The play takes place after the end of the War of the Roses, with the House of York as victor. Richard III makes his intentions clear: he is going to install himself as king by getting rid of Clarence, waiting for Edward to die, and marrying Lady Anne Neville, Prince Edward’s widow.
Richard begins to manipulate those around him. He proposes to Lady Anne, convincing her that he killed her husband because he’s in love with her. King Edward IV is very sickly, and his two sons are too young to rule. The throne is going to defer to Richard, and Queens Margaret and Elizabeth are dismayed and angry at this prospect.
Richard has Clarence murdered. Edward IV dies, and young Prince Edward is to be crowned king. Richard has Elizabeth’s relatives arrested, so Elizabeth takes sanctuary with her youngest son in hopes that Richard won’t pursue them.
Richard places Edward IV’s two sons in the Tower of London.
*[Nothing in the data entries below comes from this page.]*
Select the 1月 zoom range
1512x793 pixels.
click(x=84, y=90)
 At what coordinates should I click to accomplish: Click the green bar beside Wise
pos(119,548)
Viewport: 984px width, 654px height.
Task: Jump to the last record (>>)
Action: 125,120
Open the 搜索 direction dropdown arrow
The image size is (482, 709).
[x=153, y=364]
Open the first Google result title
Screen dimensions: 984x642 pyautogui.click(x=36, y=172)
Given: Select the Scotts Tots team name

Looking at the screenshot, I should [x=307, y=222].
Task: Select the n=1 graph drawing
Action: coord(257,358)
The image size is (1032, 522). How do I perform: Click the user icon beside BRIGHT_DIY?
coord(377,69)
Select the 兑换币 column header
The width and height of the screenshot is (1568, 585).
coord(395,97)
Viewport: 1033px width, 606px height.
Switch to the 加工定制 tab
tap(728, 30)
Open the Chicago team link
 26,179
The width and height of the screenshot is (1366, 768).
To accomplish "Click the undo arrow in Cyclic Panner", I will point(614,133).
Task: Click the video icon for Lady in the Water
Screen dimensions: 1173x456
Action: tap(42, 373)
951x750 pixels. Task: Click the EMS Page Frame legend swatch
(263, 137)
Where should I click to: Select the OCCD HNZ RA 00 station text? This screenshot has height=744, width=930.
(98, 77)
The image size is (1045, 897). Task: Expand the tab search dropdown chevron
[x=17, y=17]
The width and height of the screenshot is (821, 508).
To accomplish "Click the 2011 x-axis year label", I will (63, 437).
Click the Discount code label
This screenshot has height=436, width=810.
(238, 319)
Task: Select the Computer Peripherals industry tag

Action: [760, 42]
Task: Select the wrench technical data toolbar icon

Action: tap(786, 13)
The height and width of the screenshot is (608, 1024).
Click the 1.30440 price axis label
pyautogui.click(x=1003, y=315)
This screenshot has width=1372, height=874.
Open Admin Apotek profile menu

Richard kills Lord Hastings, and then convinces the Lord Mayor of London that Edward’s sons are illegitimate and that the people want him to be crowned King instead. He and Queen Anne are crowned the next day.
Richard orders Buckingham to kill the two young princes; however, when Buckingham doesn’t, he hires a man named Tyrell and Buckingham falls out of Richard’s favor. Richard plans to kill Queen Anne and marry Edward IV’s daughter, Elizabeth, his niece. The Earl of Richmond gathers an army and marches against Richard for control of the throne. Queen Elizabeth arranges to have her daughter married to Richmond instead.
Buckingham is beheaded. The night before the battle, all of the ghosts of Richard’s victims visit him in his dreams to tell him he will lose. Richard’s allies are with him mostly out of fear; most desert him. Finally, Richard finds Richmond, the two fight each other in a duel, and Richmond kills Richard. Richmond is crowned King Henry VII and announces his plans to marry young Elizabeth, uniting the two houses as the Tudor dynasty.